The architectural designs by Dennis & Freda O’Connor Architects are represented in the exhibition by the minimalist form of the Harcourt House Building. Established in 1957, the firm is credited for its several innovative, award-winning architectural projects in Edmonton and Alberta. A transplant from the U.K. who earned an architectural degree in 1946 from King’s College at Durham University, Freda O’Connor, became the first woman to be admitted to the Alberta Association of Architects in 1966. In 1974, she was elected president of the Alberta Association of Architects – the first female architect in Canada to be so honoured. Designed and built in 1964 for Decury Supply Ltd., the Harcourt House Building is an excellent example of the International Style with its distinctive flat roof and elegant, minimalist form balanced by vertical and horizontal lines with tall vertically composed windows. The use of the single colour brick exterior and complete absence of ornamentation reinforce the building’s minimalist form. The building was designed to appear as a ‘floating’ box on a low podium with the underpass to dematerialize the building’s structural mass. The main entrance is offset, creating an asymmetrical form at the front of the building.

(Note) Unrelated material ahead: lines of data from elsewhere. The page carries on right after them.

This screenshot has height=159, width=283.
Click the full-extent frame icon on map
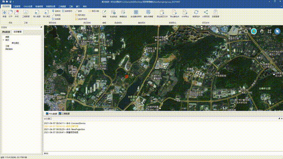[x=269, y=31]
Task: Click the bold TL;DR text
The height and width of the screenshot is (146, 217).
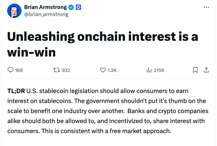Action: pyautogui.click(x=15, y=91)
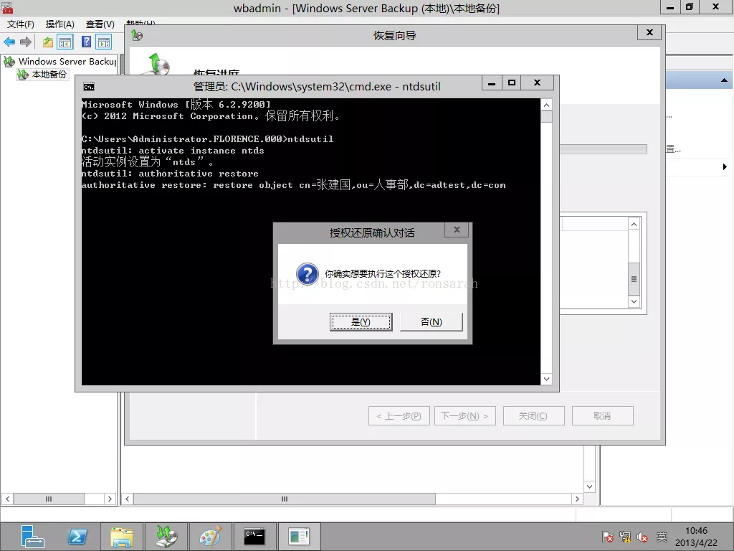Screen dimensions: 734x551
Task: Open the 查看(V) menu
Action: pyautogui.click(x=100, y=24)
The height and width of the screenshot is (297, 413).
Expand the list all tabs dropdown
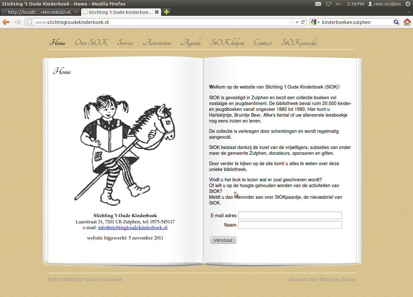coord(408,12)
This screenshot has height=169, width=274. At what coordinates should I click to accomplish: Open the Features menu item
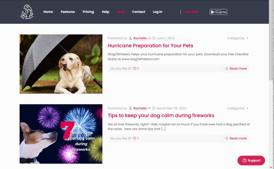click(68, 12)
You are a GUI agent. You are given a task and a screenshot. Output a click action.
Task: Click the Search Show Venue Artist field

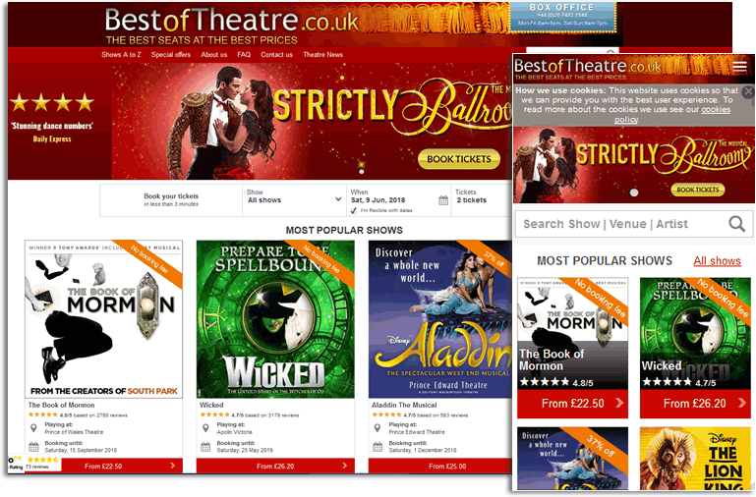[x=622, y=224]
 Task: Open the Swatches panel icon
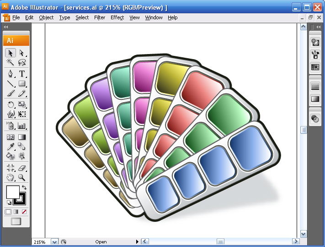[315, 67]
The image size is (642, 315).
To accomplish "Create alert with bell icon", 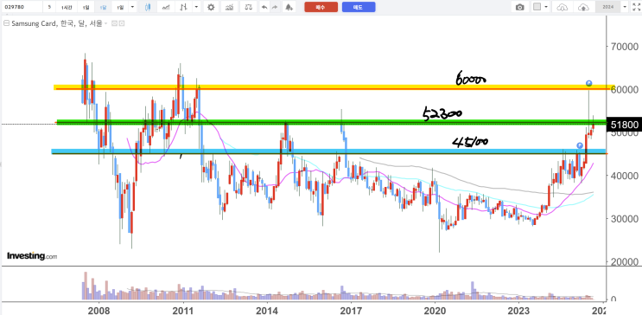I will pos(289,7).
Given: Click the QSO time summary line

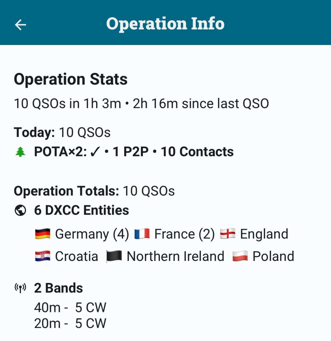Looking at the screenshot, I should pos(141,104).
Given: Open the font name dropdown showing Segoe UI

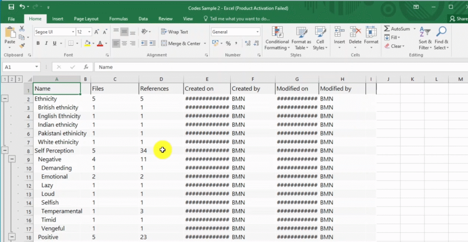Looking at the screenshot, I should click(73, 32).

Though Dennis and Freda O’Connor’s architectural projects reflected the avant-garde, International Style, they tailored this style to the Alberta landscape by making the buildings low, flat, and horizontal. In line with the Bauhaus tradition, their commercial and residential projects are extremely functional with a great deal of flowing space.
Dennis & Freda O’Connor & Maltby Architects & Planning Consultants – Office Building for Decury Supply Ltd. in Edmonton (currently Harcourt House Visual Arts Centre + Art Galleries) – Building Elevations, 1964. Collection: Maltby & Prins Architects, Edmonton. Image courtesy of Maltby & Prins Architects.
The Legacy of the Bauhaus: Looking Back, Walking Ahead
Without a perspective on the past, particularly with our Modernist legacy, it is difficult to strive for an improved future. Modern design can still provide inspiration and direction for innovative, environmentally conscious, contemporary architecture. The Bauhaus’s ideals of universality and affordability, along with its key principles in modernist architectural design, are still worth striving in today’s architecture and urban planning. A century later, the “modern look” of contemporary architecture remains indebted to the Bauhaus and its equation of innovative, progressive technology with the ideals of Modernism in design.
The exhibition projects, “The Bauhaus 1919-1933: Toward Modernism” and “Edmonton and the Bauhaus” were curated by Jacek Malec, Executive Director of the Harcourt House Artist Run Centre.